Part 2: Let’s validate the “refined explanation”
Participants:
This study had 10 participants total, and these participants were different from Part 1. These participants had never been a part of a user research study before and had no previous familiarity with this activation method.
Part 2 Methods:
Eye-tracking, semi structured interviews
All 10 participants received the same initial explanation on how to activate. The wording and nature of this explanation was the result of Part 1 of this study. I told the participant to try activating a certain number of times. They were then given a break and told to try activating the same number of times again. Their accuracy would be calculated on how successfully they activated before and after the break. The design team determined that they would be comfortable considering an 80% accuracy or above to be successful.
Part 2 Results:
Comparing the success in activation during the first part of Part 1 to the success in activation after the “refined explanation” in Part 2
The “refined explanation” created from the research in Part 1 proved to be successful. Seven out of the ten participants in Part 2 met the 80% accuracy (“success threshold”) with just the “refined explanation” alone. These seven participants did not need additional coaching or help. Out of the three participants that did not meet this “success threshold percent”, two of them came very close to meeting them without any coaching. The last participant who didn’t meet the “success threshold” was able to get 100% accuracy after being told the same explanation a second time.
Impact
The head of User Experience used the “refined explanation” resulting from this research during demos with first time interface testers. My research was used in investor demonstrations to improve their experience interacting with the Mojo Lens interface for the first time.
Challenges
Balancing trying to gather more data versus participant fatigue: Wearing a VR device is fatiguing especially when working with repeated, specific eye movement. I prioritized participant fatigue, while making sure I had just enough eye tracking data to analyze.

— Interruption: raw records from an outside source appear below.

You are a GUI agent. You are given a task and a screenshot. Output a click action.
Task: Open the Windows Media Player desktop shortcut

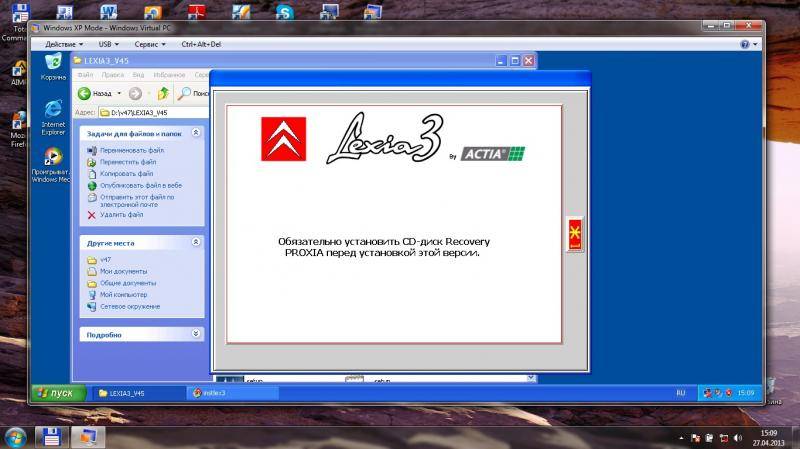(x=52, y=158)
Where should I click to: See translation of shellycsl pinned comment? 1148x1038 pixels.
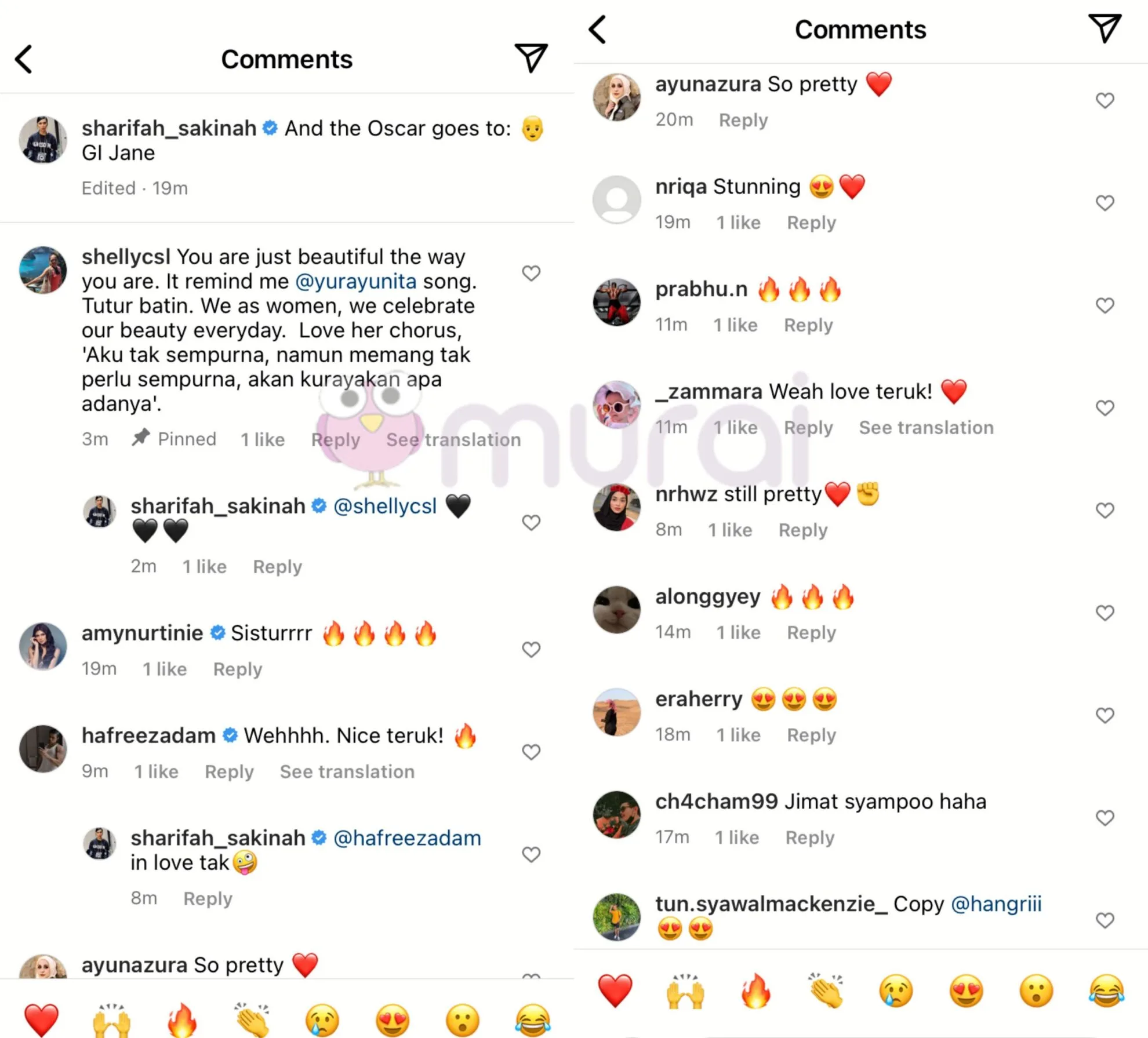[x=453, y=439]
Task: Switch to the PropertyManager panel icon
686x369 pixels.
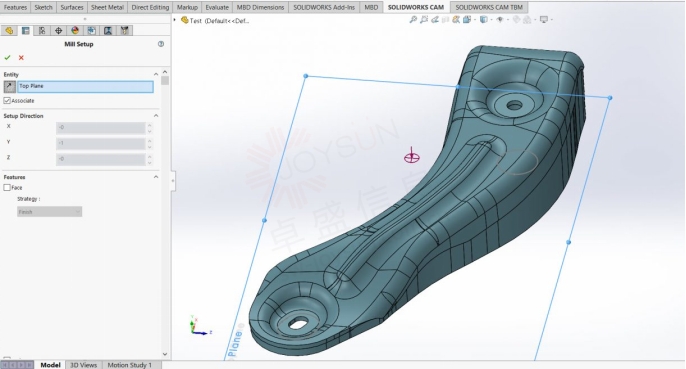Action: pos(26,30)
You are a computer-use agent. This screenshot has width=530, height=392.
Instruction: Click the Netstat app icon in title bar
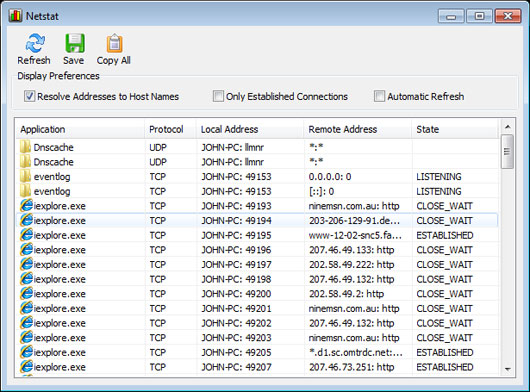[x=16, y=16]
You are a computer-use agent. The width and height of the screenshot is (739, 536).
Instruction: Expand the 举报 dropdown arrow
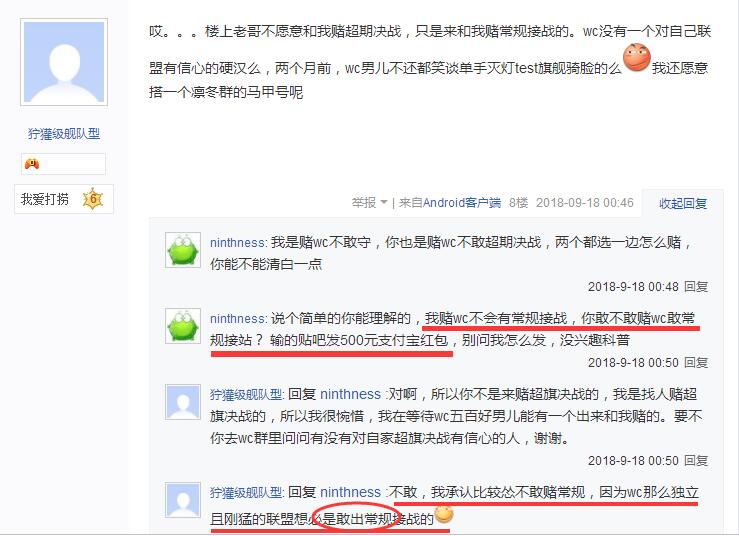tap(383, 203)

Creating visuals for the whole company to understand: I presented these findings company-wide and in doing so I had to package the findings in a way that was succinct and easy to understand visually
Reflection
I learned a lot about research study design and interviewing during this Activation study. This was the first research study I did at Mojo Vision, and the first time I got to practice the skill of asking follow-up questions during an interview.
Because it was my first company research study, there are definitely things I would have changed in hindsight. I would have benefitted from running a pilot session to test out the whole flow of the sessions and the wording of my semi-structured interview portion. In Part 1, my initial explanation of the activation method varied slightly from person to person. I should have been more rigid and standardized with this wording since I was aiming to construct a baseline.